Every single thing you do online basically involves that IP address. Every time you request a web page, image, file to be downloaded to your computer, you send your current IP address, time, the browser you are using etc. etc. etc. to the server with the file on it. This is inbuilt to the architecture of the internet and has been since its beginnings...
NOW - for the most part there is no way of associating an IP address with a person, because each time you go online you might get assigned a different one by your ISP. But you can work on the principle that an individual person will - for the most part - use the same IP range, because that's all that's available to their ISP. You can easily identify the ISP someone uses if you know their IP address when they've posted, and Barbelith records IP addresses for precisely this reason (just like almost all other community sites) - so that if you have significant problems with abuse/spamming/denial-of-service-attacks etc you can contact ISPs directly and get them to act. The ISP themselves will have details about which IP address was assigned to which account-holder at any given moment - this is information that they use to combat spammers. They are very uncomfortable (quiet rightly) about giving that information out - recognising that being able to associate an IP address directly with a credit card and a person's name and address could be profoundly worrying if in the hands of marketeers or governments...
On Barbelith, on several occasions, we've been forced to block whole IP ranges in order to stop the board disintegrating under attacks from trolls (where attack is defined even as simply as a recurrent and unwelcome reassertion of presence that tends to derail the communities attempts at normal operation).
So - basically what happens is this - when there is a notable problem with a troll on Barbelith (and the number of trolls is very low, although they may have a number of suits and are very vocal with them) - I look up their IP address to find out which ISP they're connecting with.
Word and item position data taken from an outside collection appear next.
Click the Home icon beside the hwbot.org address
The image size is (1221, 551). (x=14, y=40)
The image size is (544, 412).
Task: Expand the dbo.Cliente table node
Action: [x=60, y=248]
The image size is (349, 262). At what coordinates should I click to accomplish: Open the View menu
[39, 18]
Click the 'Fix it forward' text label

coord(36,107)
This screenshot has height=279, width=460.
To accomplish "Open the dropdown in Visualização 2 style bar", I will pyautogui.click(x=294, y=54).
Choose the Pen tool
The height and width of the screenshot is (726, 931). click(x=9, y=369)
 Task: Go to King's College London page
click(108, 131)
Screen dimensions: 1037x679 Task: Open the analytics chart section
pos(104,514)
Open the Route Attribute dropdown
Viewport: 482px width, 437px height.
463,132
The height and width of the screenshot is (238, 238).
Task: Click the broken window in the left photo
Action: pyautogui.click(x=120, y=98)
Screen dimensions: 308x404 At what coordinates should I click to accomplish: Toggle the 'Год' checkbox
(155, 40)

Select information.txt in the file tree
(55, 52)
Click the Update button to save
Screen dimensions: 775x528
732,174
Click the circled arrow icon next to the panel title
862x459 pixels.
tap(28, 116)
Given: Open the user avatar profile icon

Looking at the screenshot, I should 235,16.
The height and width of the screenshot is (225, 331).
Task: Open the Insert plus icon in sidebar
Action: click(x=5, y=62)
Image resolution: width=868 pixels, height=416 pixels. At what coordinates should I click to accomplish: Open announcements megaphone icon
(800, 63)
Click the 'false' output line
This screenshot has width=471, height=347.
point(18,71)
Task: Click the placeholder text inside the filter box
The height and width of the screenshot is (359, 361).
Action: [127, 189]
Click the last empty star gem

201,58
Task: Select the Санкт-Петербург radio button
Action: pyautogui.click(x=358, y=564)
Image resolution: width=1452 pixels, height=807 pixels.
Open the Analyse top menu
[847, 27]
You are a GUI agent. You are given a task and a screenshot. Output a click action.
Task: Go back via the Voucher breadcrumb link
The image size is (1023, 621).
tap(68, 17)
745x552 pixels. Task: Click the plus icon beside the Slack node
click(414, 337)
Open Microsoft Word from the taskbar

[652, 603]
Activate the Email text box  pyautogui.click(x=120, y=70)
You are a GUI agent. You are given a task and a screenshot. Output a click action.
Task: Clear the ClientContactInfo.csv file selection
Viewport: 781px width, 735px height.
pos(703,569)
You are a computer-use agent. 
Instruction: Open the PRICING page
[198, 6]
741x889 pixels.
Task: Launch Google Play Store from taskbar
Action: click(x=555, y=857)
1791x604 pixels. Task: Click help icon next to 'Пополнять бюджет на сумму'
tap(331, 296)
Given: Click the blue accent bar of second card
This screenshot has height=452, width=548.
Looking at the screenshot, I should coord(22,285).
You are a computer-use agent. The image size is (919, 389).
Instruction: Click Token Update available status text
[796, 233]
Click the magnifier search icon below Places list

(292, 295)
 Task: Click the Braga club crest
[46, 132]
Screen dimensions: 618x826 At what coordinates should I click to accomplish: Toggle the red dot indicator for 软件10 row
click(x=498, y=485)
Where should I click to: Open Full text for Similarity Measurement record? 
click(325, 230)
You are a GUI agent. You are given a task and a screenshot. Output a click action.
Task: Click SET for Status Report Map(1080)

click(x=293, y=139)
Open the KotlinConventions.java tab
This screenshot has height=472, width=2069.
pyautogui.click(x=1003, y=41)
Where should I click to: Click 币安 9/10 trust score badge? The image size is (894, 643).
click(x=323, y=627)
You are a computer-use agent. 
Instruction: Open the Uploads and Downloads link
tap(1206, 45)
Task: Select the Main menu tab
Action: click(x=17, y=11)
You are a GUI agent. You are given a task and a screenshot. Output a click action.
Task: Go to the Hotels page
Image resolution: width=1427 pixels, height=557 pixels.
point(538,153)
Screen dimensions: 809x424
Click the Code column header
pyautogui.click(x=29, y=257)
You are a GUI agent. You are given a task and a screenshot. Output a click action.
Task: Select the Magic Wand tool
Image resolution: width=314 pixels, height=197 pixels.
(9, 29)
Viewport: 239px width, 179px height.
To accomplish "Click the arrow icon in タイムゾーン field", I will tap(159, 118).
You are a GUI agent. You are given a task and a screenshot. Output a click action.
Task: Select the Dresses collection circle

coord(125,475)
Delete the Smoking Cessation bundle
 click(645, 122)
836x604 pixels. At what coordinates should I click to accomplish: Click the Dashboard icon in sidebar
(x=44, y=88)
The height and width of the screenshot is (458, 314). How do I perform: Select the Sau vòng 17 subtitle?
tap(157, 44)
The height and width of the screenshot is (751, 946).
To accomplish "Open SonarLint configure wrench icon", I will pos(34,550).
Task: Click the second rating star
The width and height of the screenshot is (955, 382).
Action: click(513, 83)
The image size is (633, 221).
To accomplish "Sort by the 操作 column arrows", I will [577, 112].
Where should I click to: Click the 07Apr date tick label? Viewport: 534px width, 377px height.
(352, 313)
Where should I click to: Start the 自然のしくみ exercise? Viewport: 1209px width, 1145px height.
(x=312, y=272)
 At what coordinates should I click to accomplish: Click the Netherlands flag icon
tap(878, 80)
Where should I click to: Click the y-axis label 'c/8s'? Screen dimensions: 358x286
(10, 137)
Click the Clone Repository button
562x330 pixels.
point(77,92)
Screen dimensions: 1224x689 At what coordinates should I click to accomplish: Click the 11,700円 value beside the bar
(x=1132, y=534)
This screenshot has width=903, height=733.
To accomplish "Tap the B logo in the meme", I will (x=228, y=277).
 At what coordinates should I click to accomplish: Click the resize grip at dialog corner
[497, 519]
I then to a search to find out if any other user names have posted with the same IP address recently - which normally means that they're the same real-life user connecting under different names. Then I check the IP range and see how many users have connected via that range. If that figure seems relatively low, then I block that ISP from Barbelith completely.
In principle this means that no one from that ISP can ever post on Barbelith again (until I relax that restriction), but in practice Cal and I built in a back-door which means that we can allow individual users access to the board even if their IP address is in the problematic range. At the moment it's up to me to choose who gets that approval or not - and I use several criteria which are: has the user posted regularly beforehand (if so and they're not a troll, then they get access), if they have not posted regularly then they can't be using a free e-mail address, because these can so easily be gotten hold of, and are ideal for protecting your privacy. Often I ask people if they have an academic institution e-mail address or a work e-mail address that they'd be prepared to provide instead. If they can do that, and confirm their membership in an appropriate way, then they can get entry even if they haven't posted much before. These criteria are revised on the fly every so often depending on whether or not a problem emerges...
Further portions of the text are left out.